Life’s Little Moments: Capturing thoughts, Healthy habits, and Connections. Embrace the moment, Join me on this journey.

Anak Akhirnya Menjadi Apa Yang Mulut Kita Ucapkan

Share:

Orang tua pastinya baik. Tidak ada satupun orang tua di dunia ini yang mau menghancurkan masa depan anaknya. Jujur saja, kadang kala kita bersikap berlebihan. Menginginkan mereka menjadi anak di mulut kita ucapkan yaitu anak yang bernilai di mata orang lain.

Anak yang terlihat keren di mata orang lain.

Anak yang berprestasi misalnya. Jika anak memiliki prestasi membuat orang tua merasa bahwa itu adalah hasil dari didikan mereka. “Ini baru anak papah. Itu baru anak mamah”. Dengan segala cara kita mendidik mereka untuk sempurna dan tanpa sadar akan perubahan yang terjadi di dalam diri si anak.

 

Hancurnya Menjadi Anak karena Dibentuk Sempurna di Mulut Kita

Ini hal yang serius. Sikap kita nyatanya dengan mudah bisa menghancurkan seorang anak, walaupun anak tersebut sempurna tapi hal itu hanya di mulut yang kita ucapkan ke tetangga dan kolega. Padahal di balik sosok yang manis tersebut, anak kita adalah seorang yang penakut, rendah diri, introvert, pemberontak, kesal dengan pelajaran dan kurang fokus.

Menurut Profesor Luar Negeri yang mengatakan bahwa dirinya ahli dalam mendidik anak, Dyarinotescom rangkum sikap dan kelakuan para orang tua yang katanya ‘berlebihan’ dan mungkin tidak kita sadari dapat ‘menghancurkan’ anak, di antaranya:


#Anak Merasa Rendah Diri – Pukul Ia Secara Fisik dan Mental

Ada banyak alasan mengapa anak menjadi rendah diri. Bisa kita bayangkan penindasan yang kita lakukan dengan cara memukul baik secara fisik maupun mental. “Begini saja kok tidak bisa”. “Lihat tuh si Budi dapat juara, mengapa kamu tidak”. Atau terkadang kita sering kali berkata “Jika tidak belajar uang jajan kamu di stop”.

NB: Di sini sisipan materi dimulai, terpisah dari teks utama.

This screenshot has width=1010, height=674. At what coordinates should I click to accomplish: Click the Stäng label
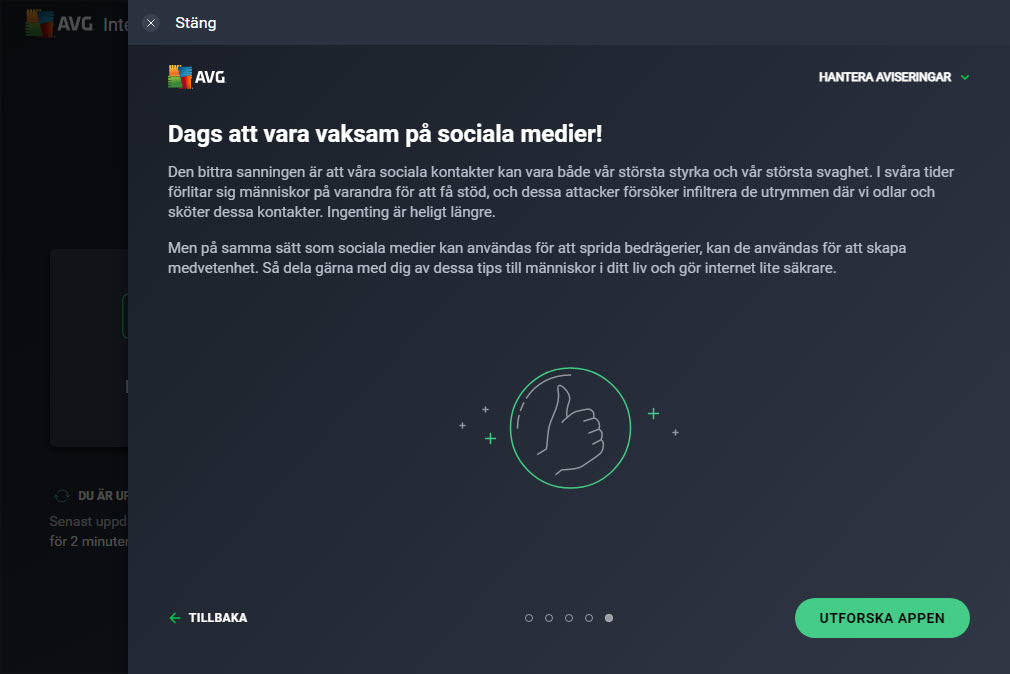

Anak menjadi rendah diri jika di hujam dengan ‘buangan sampah serapah’ kita. Kritik, serangan verbal dan pukulan ‘mencubit’ yang berlebihan membuat anak merasa rendah. Apalagi jika anak tersebut tumbuh di keluarga yang kasar secara emosional.

 

#Anak Menjadi Introvert – Bicaralah Lebih Banyak

Kita para orang tua merasa suara kita harus dan patut di dengar. Kita yang benar dan ia yang salah. Padahal, tidak ada yang salah dengan anak. Faktanya bahwa tidak seorang pun di nyatakan bersalah jika ia tidak mengetahui bahwa itu salah.

Beberapa dari kita, berbicara lebih banyak dan tidak memberikan ruang yang cukup pada anak untuk berpendapat tentang apa yang mereka pikirkan, rasakan dan alami sesuai dengan batas mereka.

Memang tidak ada yang salah dengan introvert. Tapi ya namanya juga anak-anak, terkadang celotehan mereka bukan karena ingin menyindir atau mengkritik. Meraka hanya ingin tahu lebih banyak “mengapa begini, mengapa bisa begitu”dan mengutarakan kata demi kata demi eksistensi.


#Anak Menjadi Penakut – Intimidasi Berlebihan

Rasa takut dan kecemasan pada anak adalah hal yang wajar. Tetapi jika hal tersebut berlebihan tentu itu tidak baik. Intimidasi berlebihan membuat anak menjadi takut untuk melakukan hal yang sebenarnya harus mereka pelajari, lakukan dan amati.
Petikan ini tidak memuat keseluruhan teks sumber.